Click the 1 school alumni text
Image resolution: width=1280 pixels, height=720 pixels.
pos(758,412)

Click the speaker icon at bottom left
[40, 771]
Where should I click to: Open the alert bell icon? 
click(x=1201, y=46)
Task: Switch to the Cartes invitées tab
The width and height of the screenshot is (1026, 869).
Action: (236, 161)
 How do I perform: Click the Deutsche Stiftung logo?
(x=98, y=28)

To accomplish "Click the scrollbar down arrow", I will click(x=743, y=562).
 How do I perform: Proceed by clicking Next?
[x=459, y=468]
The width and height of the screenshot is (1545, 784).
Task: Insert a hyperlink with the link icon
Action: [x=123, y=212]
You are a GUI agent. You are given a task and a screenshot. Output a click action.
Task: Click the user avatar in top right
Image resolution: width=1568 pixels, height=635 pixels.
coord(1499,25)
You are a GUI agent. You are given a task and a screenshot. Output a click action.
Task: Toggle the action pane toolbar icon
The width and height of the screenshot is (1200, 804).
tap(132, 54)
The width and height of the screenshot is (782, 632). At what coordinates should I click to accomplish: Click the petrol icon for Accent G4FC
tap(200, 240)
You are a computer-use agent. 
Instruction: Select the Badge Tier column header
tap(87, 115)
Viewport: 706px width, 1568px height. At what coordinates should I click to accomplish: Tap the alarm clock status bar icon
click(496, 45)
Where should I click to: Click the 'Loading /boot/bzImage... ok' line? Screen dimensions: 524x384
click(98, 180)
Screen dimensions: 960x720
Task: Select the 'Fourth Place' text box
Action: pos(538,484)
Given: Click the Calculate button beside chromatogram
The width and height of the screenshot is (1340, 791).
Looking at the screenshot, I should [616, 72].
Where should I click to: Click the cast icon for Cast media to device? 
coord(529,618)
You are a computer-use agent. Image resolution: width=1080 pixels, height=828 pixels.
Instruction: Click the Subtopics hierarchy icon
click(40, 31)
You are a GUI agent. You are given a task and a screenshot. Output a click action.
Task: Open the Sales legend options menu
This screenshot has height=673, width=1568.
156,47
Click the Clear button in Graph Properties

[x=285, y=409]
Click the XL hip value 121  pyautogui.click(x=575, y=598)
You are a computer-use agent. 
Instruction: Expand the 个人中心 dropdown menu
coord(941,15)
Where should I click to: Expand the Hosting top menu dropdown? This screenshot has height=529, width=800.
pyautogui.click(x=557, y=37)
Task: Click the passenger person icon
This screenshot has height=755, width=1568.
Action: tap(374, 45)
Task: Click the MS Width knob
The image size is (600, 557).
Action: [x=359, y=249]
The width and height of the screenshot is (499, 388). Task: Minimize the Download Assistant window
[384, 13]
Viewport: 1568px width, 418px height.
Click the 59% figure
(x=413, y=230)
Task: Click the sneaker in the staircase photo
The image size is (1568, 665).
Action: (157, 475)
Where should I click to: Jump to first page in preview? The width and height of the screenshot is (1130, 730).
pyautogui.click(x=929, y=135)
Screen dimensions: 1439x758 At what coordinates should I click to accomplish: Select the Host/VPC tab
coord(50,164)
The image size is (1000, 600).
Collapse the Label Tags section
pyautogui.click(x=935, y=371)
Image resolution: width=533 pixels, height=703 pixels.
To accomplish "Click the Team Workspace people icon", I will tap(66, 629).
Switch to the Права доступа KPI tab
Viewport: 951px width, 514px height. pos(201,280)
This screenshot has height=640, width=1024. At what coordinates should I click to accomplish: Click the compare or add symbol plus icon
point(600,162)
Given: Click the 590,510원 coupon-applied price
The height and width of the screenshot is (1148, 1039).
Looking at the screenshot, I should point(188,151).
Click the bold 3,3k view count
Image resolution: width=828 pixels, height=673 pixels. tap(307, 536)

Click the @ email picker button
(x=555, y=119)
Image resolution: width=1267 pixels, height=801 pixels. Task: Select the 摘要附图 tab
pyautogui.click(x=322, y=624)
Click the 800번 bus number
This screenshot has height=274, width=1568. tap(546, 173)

━━━━━━━━━━━━━━━━━━━━━━━━━━━━━━

**THE PROBLEM:**
What you return must be the entries, given again word for word.

**PROBLEM SOLUTION:**
Click the 1 school alumni text
Image resolution: width=1280 pixels, height=720 pixels.
pos(758,412)

Click the speaker icon at bottom left
[40, 771]
Where should I click to: Open the alert bell icon? 
click(x=1201, y=46)
Task: Switch to the Cartes invitées tab
The width and height of the screenshot is (1026, 869).
Action: (236, 161)
 How do I perform: Click the Deutsche Stiftung logo?
(x=98, y=28)

To accomplish "Click the scrollbar down arrow", I will click(x=743, y=562).
 How do I perform: Proceed by clicking Next?
[x=459, y=468]
The width and height of the screenshot is (1545, 784).
Task: Insert a hyperlink with the link icon
Action: [x=123, y=212]
You are a GUI agent. You are given a task and a screenshot. Output a click action.
Task: Click the user avatar in top right
Image resolution: width=1568 pixels, height=635 pixels.
coord(1499,25)
You are a GUI agent. You are given a task and a screenshot. Output a click action.
Task: Toggle the action pane toolbar icon
The width and height of the screenshot is (1200, 804).
tap(132, 54)
The width and height of the screenshot is (782, 632). At what coordinates should I click to accomplish: Click the petrol icon for Accent G4FC
tap(200, 240)
You are a computer-use agent. 
Instruction: Select the Badge Tier column header
tap(87, 115)
Viewport: 706px width, 1568px height. At what coordinates should I click to accomplish: Tap the alarm clock status bar icon
click(496, 45)
Where should I click to: Click the 'Loading /boot/bzImage... ok' line? Screen dimensions: 524x384
click(98, 180)
Screen dimensions: 960x720
Task: Select the 'Fourth Place' text box
Action: pos(538,484)
Given: Click the Calculate button beside chromatogram
The width and height of the screenshot is (1340, 791).
Looking at the screenshot, I should [616, 72].
Where should I click to: Click the cast icon for Cast media to device? 
coord(529,618)
You are a computer-use agent. Image resolution: width=1080 pixels, height=828 pixels.
Instruction: Click the Subtopics hierarchy icon
click(40, 31)
You are a GUI agent. You are given a task and a screenshot. Output a click action.
Task: Open the Sales legend options menu
This screenshot has height=673, width=1568.
156,47
Click the Clear button in Graph Properties

[x=285, y=409]
Click the XL hip value 121  pyautogui.click(x=575, y=598)
You are a computer-use agent. 
Instruction: Expand the 个人中心 dropdown menu
coord(941,15)
Where should I click to: Expand the Hosting top menu dropdown? This screenshot has height=529, width=800.
pyautogui.click(x=557, y=37)
Task: Click the passenger person icon
This screenshot has height=755, width=1568.
Action: tap(374, 45)
Task: Click the MS Width knob
The image size is (600, 557).
Action: [x=359, y=249]
The width and height of the screenshot is (499, 388). Task: Minimize the Download Assistant window
[384, 13]
Viewport: 1568px width, 418px height.
Click the 59% figure
(x=413, y=230)
Task: Click the sneaker in the staircase photo
The image size is (1568, 665).
Action: (157, 475)
Where should I click to: Jump to first page in preview? The width and height of the screenshot is (1130, 730).
pyautogui.click(x=929, y=135)
Screen dimensions: 1439x758 At what coordinates should I click to accomplish: Select the Host/VPC tab
coord(50,164)
The image size is (1000, 600).
Collapse the Label Tags section
pyautogui.click(x=935, y=371)
Image resolution: width=533 pixels, height=703 pixels.
To accomplish "Click the Team Workspace people icon", I will tap(66, 629).
Switch to the Права доступа KPI tab
Viewport: 951px width, 514px height. pos(201,280)
This screenshot has height=640, width=1024. At what coordinates should I click to accomplish: Click the compare or add symbol plus icon
point(600,162)
Given: Click the 590,510원 coupon-applied price
The height and width of the screenshot is (1148, 1039).
Looking at the screenshot, I should point(188,151).
Click the bold 3,3k view count
Image resolution: width=828 pixels, height=673 pixels. tap(307, 536)

Click the @ email picker button
(x=555, y=119)
Image resolution: width=1267 pixels, height=801 pixels. Task: Select the 摘要附图 tab
pyautogui.click(x=322, y=624)
Click the 800번 bus number
This screenshot has height=274, width=1568. tap(546, 173)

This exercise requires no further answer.